── Supplied data

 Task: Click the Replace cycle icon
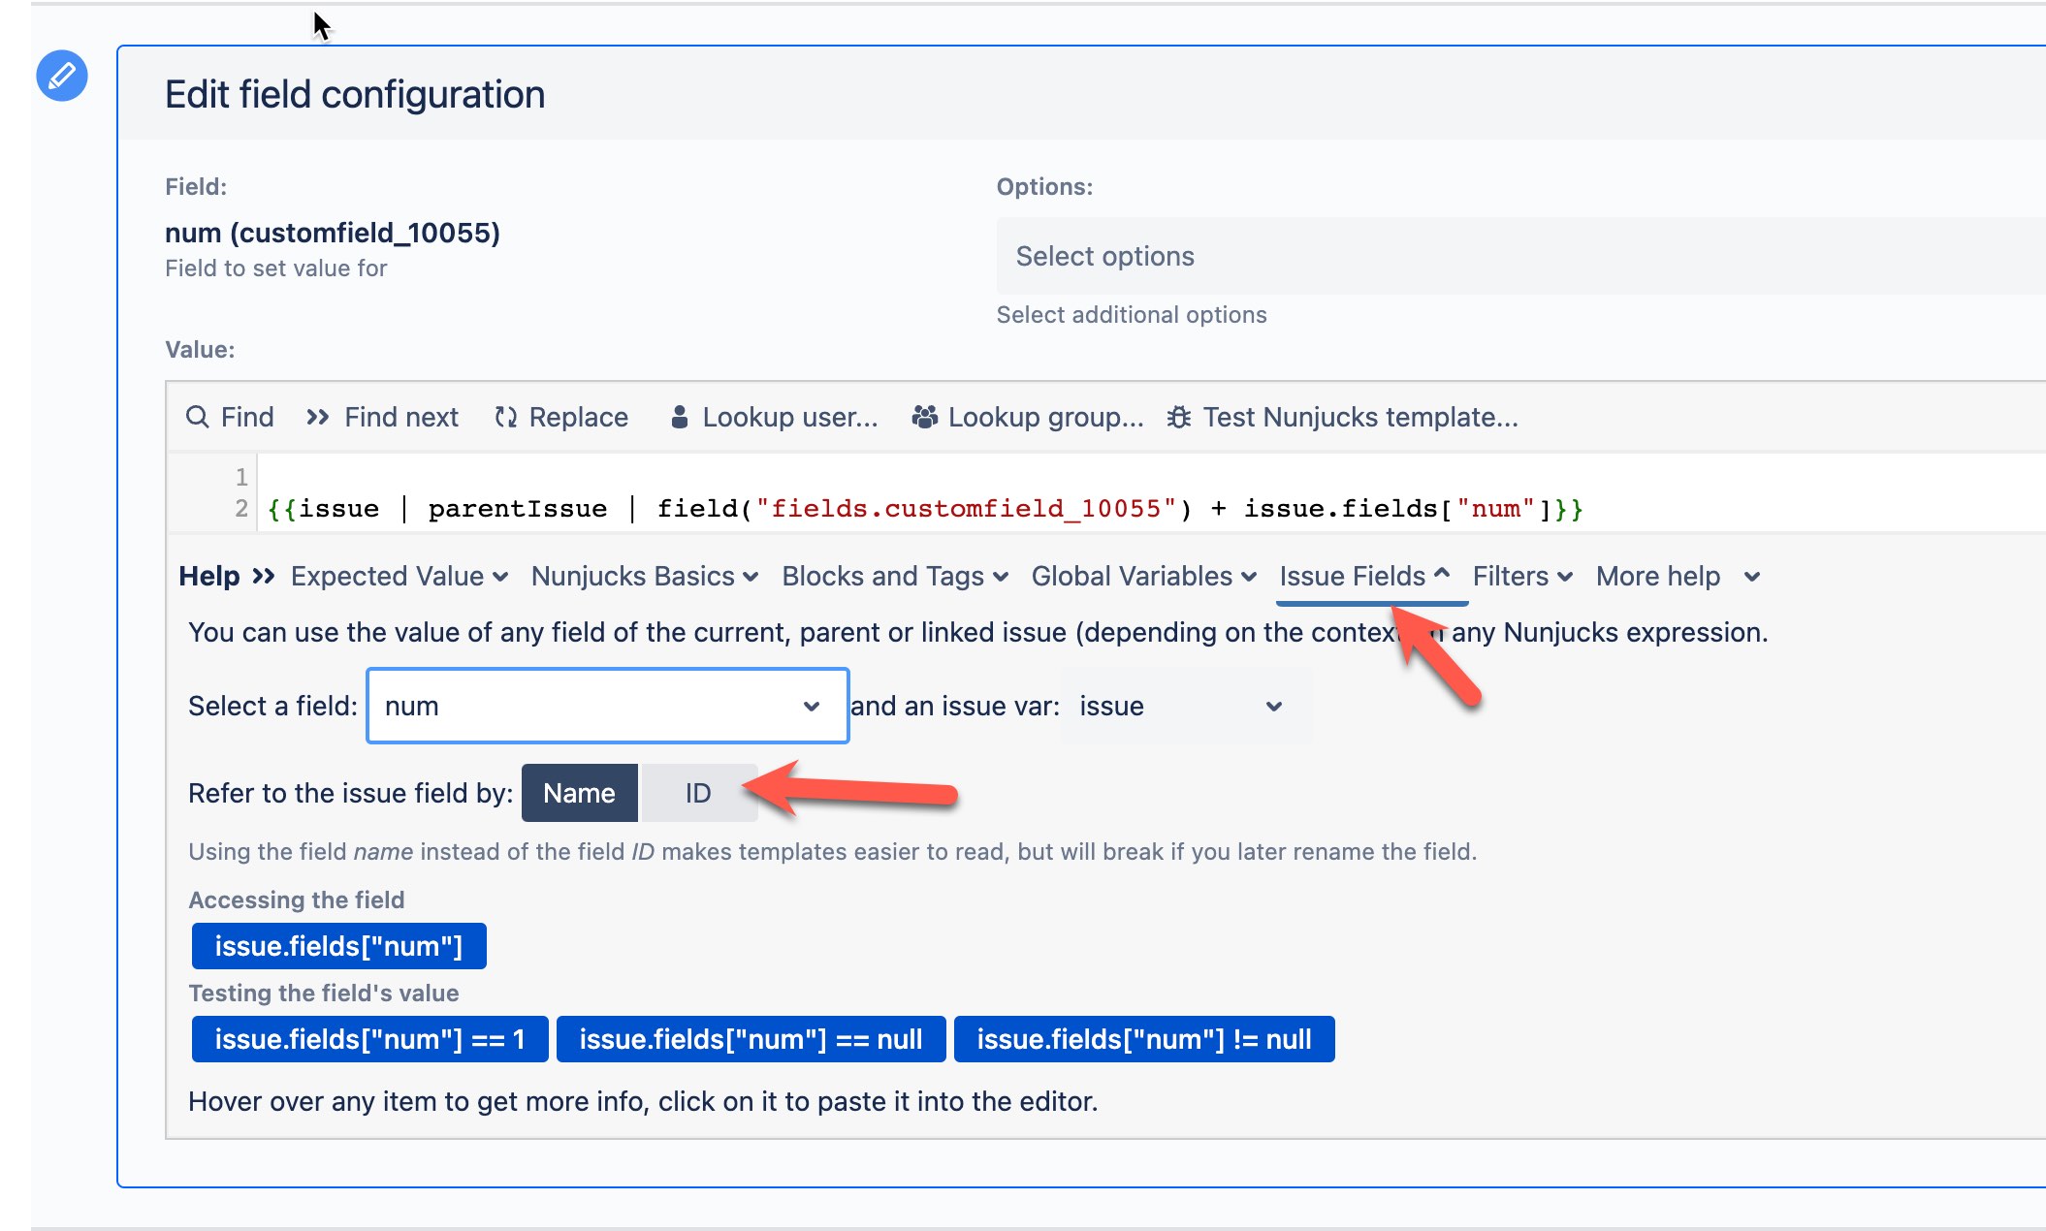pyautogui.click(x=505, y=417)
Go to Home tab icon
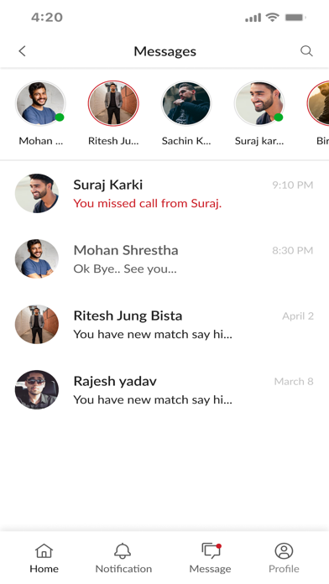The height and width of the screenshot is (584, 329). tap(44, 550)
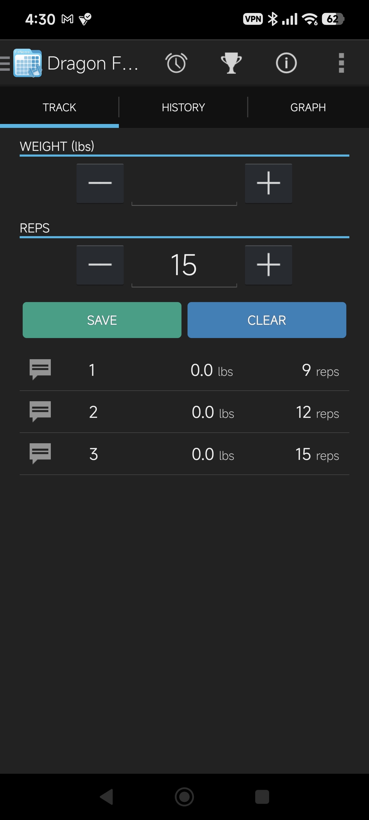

────
── Supplied data

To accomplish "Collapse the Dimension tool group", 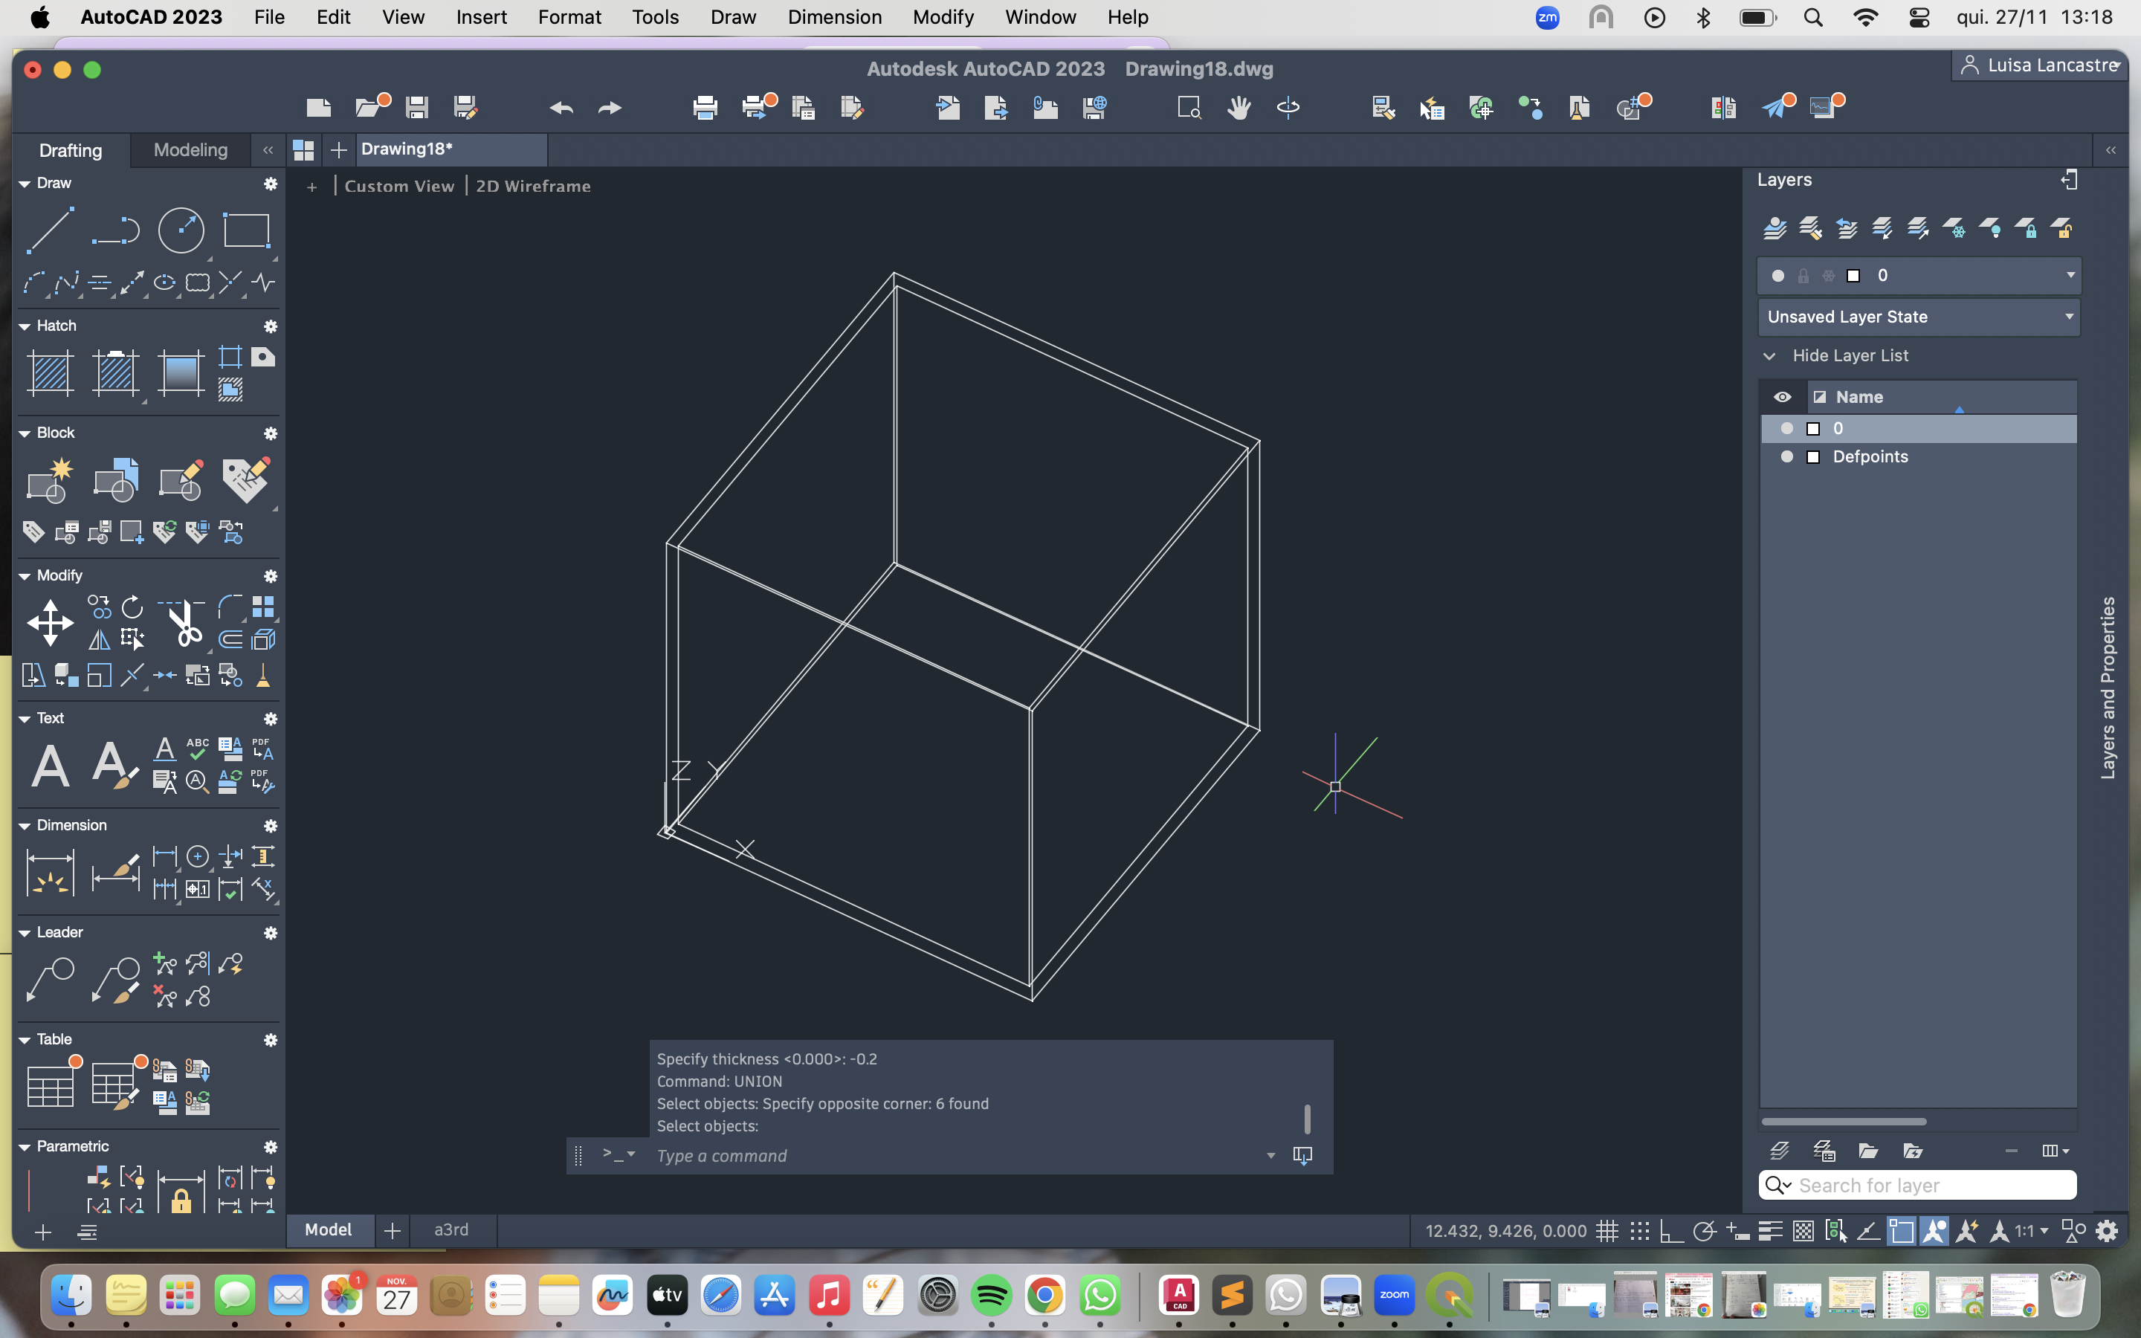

────
── Supplied data

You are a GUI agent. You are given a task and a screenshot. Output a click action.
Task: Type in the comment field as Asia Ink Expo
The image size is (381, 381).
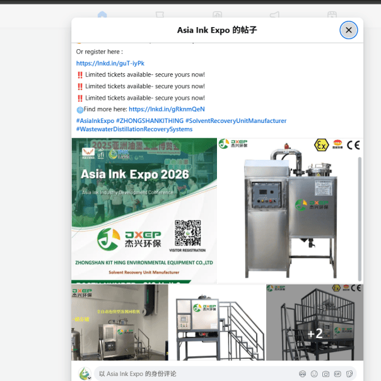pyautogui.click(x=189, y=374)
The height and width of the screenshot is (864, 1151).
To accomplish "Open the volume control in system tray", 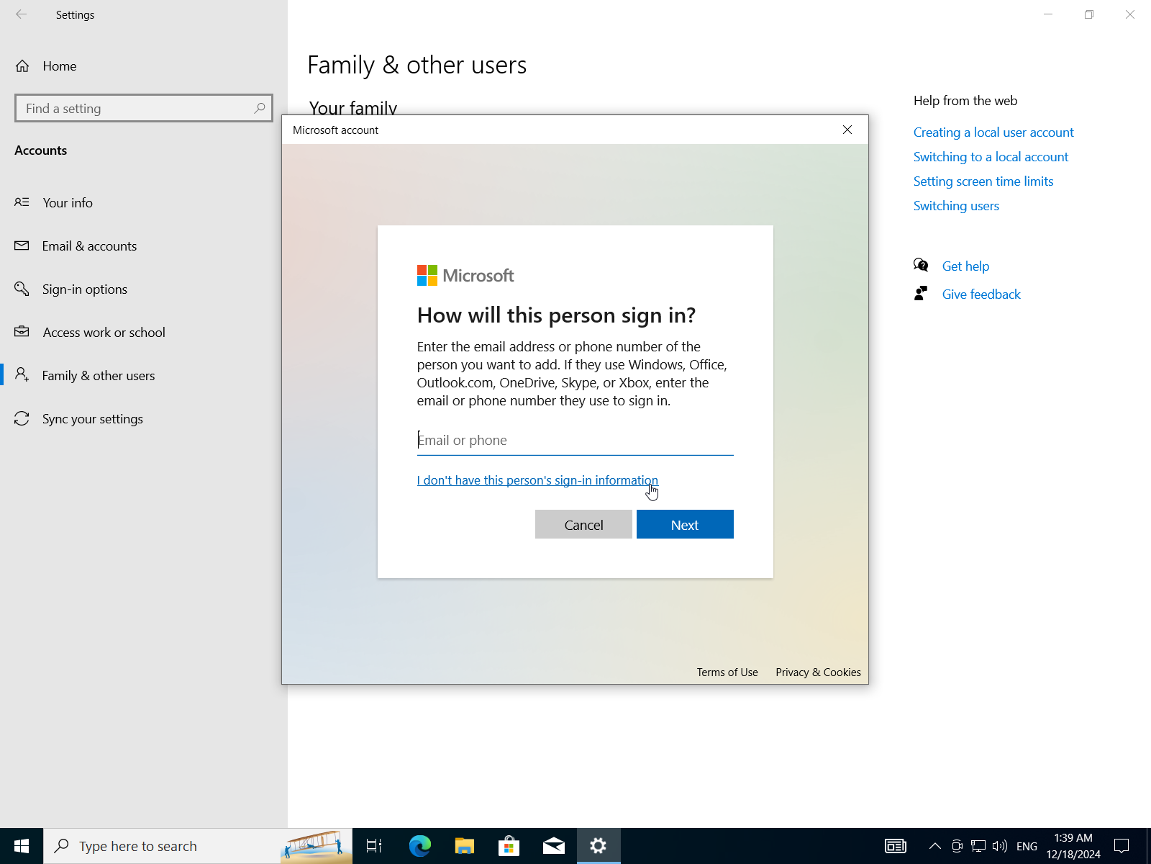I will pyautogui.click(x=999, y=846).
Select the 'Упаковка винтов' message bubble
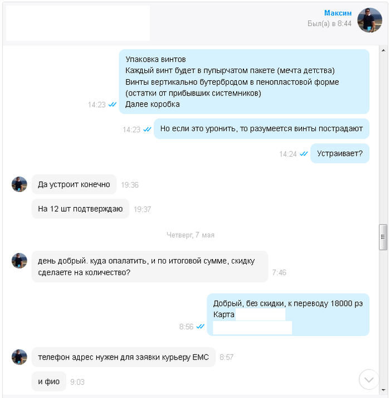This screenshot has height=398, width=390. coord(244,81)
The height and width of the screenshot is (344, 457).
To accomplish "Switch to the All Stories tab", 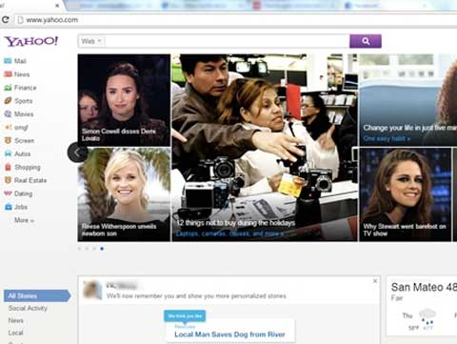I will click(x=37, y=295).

────

» **Work instructions**:
Write out the records word for word, starting with the line that contains "Task: Click the Replace cycle icon" and going on through the line that contains "The height and width of the screenshot is (584, 329).". Leave the pictures out.

» **Reply to the exercise**:
 Task: Click the Replace cycle icon
pyautogui.click(x=505, y=417)
Go to Home tab icon
The height and width of the screenshot is (584, 329). tap(44, 550)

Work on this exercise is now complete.